Quando ele refletiu sobre o assunto, concluiu que
estava de mãos atadas, e que precisaria de uma mulher
para lidar com a situação. Marilla estava fora de cogitação.
Matthew tinha certeza de que ela jogaria água fria em seu
projeto. Sobrava apenas a sra. Lynde, pois não se atreveria
a pedir conselhos a outra mulher em Avonlea. Apelou,
então para a boa mulher, que prontamente tirou o assunto
incômodo das mãos daquele homem perturbado.
— Escolher um vestido para Anne? Mas é claro! Vou
para Carmody amanhã e cuidarei disso. Você pensou em
algo específico? Não? Bem, pois então me guiarei pelo meu
próprio gosto. Acredito que um lindo castanho, vivo e
luminoso, cairia bem em Anne. William Blair tem uns
mistos de seda com lã muito bonitos. Se preferir, também
posso costurá-lo, pois se pedir a Marilla, provavelmente  Anne descobriria e estragaria a surpresa! Bem, deixe
comigo. Não, não é incômodo nenhum. Adoro costurar.
Vou fazer como se fosse para minha sobrinha, Jenny Gillis,
porque ela e Anne são tal e qual, sem tirar nem pôr, no que
se refere ao físico.
— Ora, bem, fico muito agradecido — disse Matthew
— e… e… sei lá… mas eu gostaria… acho que se faz com
mangas diferentes hoje em dia, diferentes do que
costumavam ser. Se não é pedir demais, eu… gostaria que
fossem feitas desse jeito novo.
— Bufantes? Naturalmente. Não precisa mais
esquentar a cabeça com isso, Matthew. O modelo estará na
última moda — garantiu a sra. Lynde. E acrescentou para si
mesma, quando Matthew se foi:
“Será uma grande satisfação ver aquela pobre criança
usando algo decente, para variar. A forma como Marilla a
veste é realmente ridícula, é o que eu digo, e já até tive
vontade de dizer isso a ela abertamente uma dúzia de
vezes. No entanto, segurei a língua, pois sei bem que
Marilla não aceita conselhos. Ela acha que sabe mais que
eu sobre criar uma criança, mesmo sendo uma solteirona.
Mas é assim mesmo. As pessoas que educam sabem que
não há nenhum método rápido e rasteiro que sirva para
todas as crianças. Entretanto, pensam que é simples e fácil
como a regra de três. Mas a aritmética não se aplica a
gente de carne e osso, e é aí que Marilla Cuthbert se
equivoca. Suponho que, ao vesti-la daquele jeito, esteja tentando cultivar o espírito da humildade em Anne, mas é
mais provável que cultive na menina a inveja e a
infelicidade.

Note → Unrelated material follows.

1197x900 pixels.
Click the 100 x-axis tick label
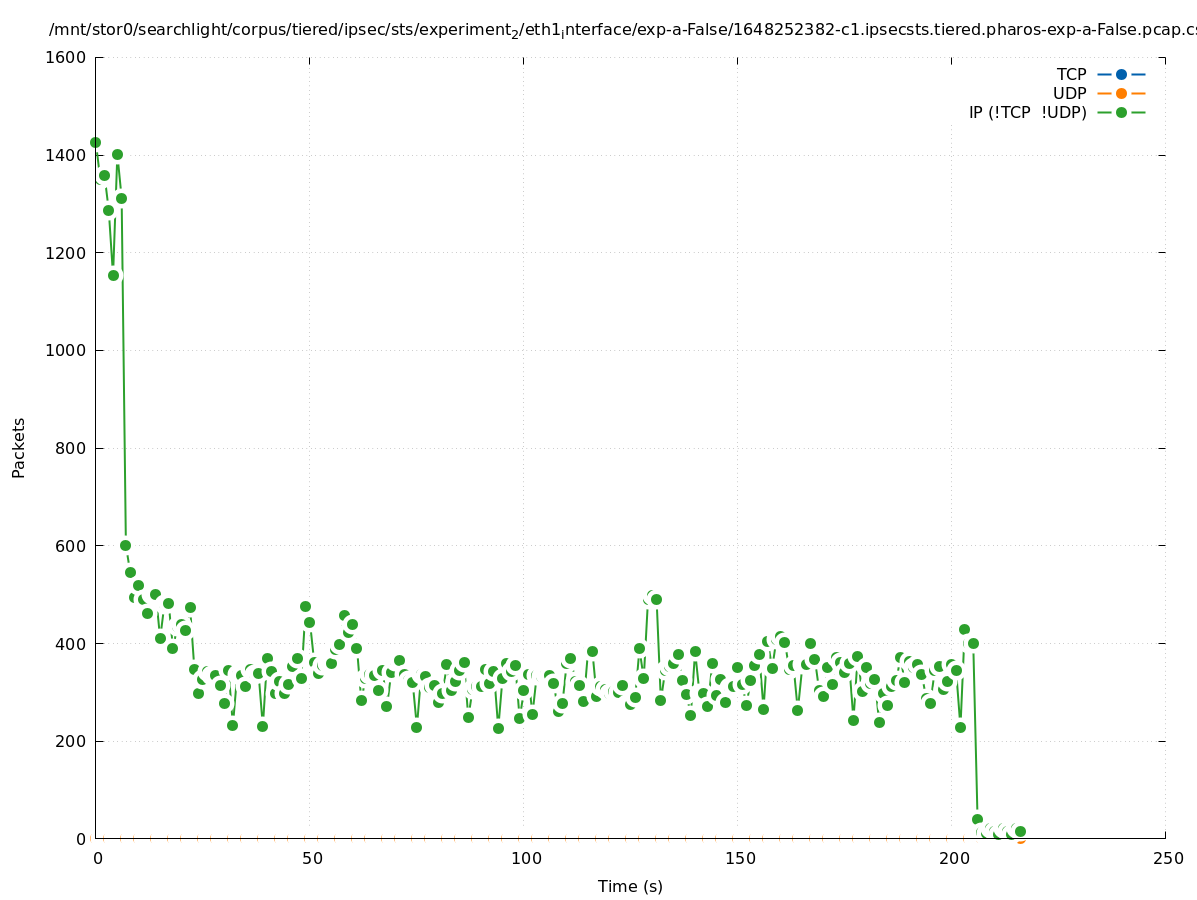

Tenho certeza de que a criança nota a
diferença entre suas roupas e as das outras meninas. E
pensar que foi Matthew quem se deu conta disso! Aquele
homem finalmente está despertando, depois de ficar
adormecido por mais de sessenta anos.”
Durante aquelas duas semanas, Marilla percebeu que
algo ocupava a mente de Matthew, mas não conseguiu
adivinhar o que era até a véspera de Natal, quando a sra.
Lynde trouxe o vestido novo. De maneira geral, Marilla se
comportou bem, embora fosse muito provável que tivesse
desconfiado da explicação diplomática da sra. Lynde.
Segundo a vizinha, ela mesma fizera o vestido porque
Matthew tinha medo de que Anne descobrisse a surpresa
se visse Marilla costurando.
— Então era por isso que Matthew estava tão
misterioso, rindo de canto de boca durante as últimas duas
semanas, não era? — disse com firmeza, mas simpática. —
Eu sabia que ele estava aprontando alguma. Bem, devo
dizer que não acho que Anne precise de mais vestidos. No
outono, fiz três vestidos bons para ela, quentes e práticos,
e mais que isso é pura extravagância. Só nessas mangas há
material suficiente para fazer um corpete, sem dúvida. E
você, Matthew, você está inflando a vaidade de Anne. Ela já
está vaidosa feito um pavão. Bem, espero que fique
finalmente satisfeita, pois sei que estava ansiando por essas mangas bufantes desde que entraram na moda,
embora nunca mais tenha dito uma só palavra a respeito.
As mangas bufantes têm ficado cada vez mais volumosas e
ridículas. Agora estão grandes feito balões. No ano que
vem, as meninas terão de passar de lado pelas portas.
A manhã do Natal despontou com um lindo mundo
branco. Fora um dezembro muito ameno, e todos
esperavam por um Natal sem neve. No entanto, uma
nevasca suave caíra durante a noite, o suficiente para
transfigurar Avonlea. Anne espiou pela janela enregelada
do frontão e maravilhou-se. Os abetos no Bosque
Encantado estavam todos plumosos e deslumbrantes. As
bétulas e as cerejeiras silvestres estavam contornadas com
perolados. Os campos arados eram extensões pontilhadas
de neve. E havia um glorioso aroma de frescor no ar. Anne
correu escada abaixo, cantando até sua voz ecoar por toda
Green Gables.
— Feliz Natal, Marilla! Feliz Natal, Matthew! Não é
um lindo Natal? Estou contente que seja um Natal com
neve. Qualquer outro tipo de Natal não parece real, não é
mesmo? Não gosto de Natais verdes. Não são verdes de
verdade, são apenas pardos e acinzentados, enlameados e
desbotados. O que faz com que as pessoas os chamem de
verdes? Ora… ora, Matthew, isto é para mim? Oh,
Matthew!
Matthew havia docemente retirado e desdobrado o
vestido do embrulho amarrado com barbante — tudo sob o olhar desaprovador de Marilla, que desdenhosamente
fingia encher o bule, mas observava a cena pelo canto dos
olhos, bastante interessada.
Anne pegou o vestido e olhou para ele com um
reverente silêncio. Ah, que bonito era — um tecido muito
macio, de um castanho suave, com o lustro da seda. A saia
tinha graciosas franjas e plissados elegantes. O corpinho,
na última moda, era elaborado com nervuras e babados, e
um rendilhado fino no decote. Mas as mangas! As mangas
eram o ápice da glória! Os punhos se alongavam até quase
o cotovelo e, acima deles, eram bufantes duplos, divididos
em gomos franzidos e laços de fita de seda marrom.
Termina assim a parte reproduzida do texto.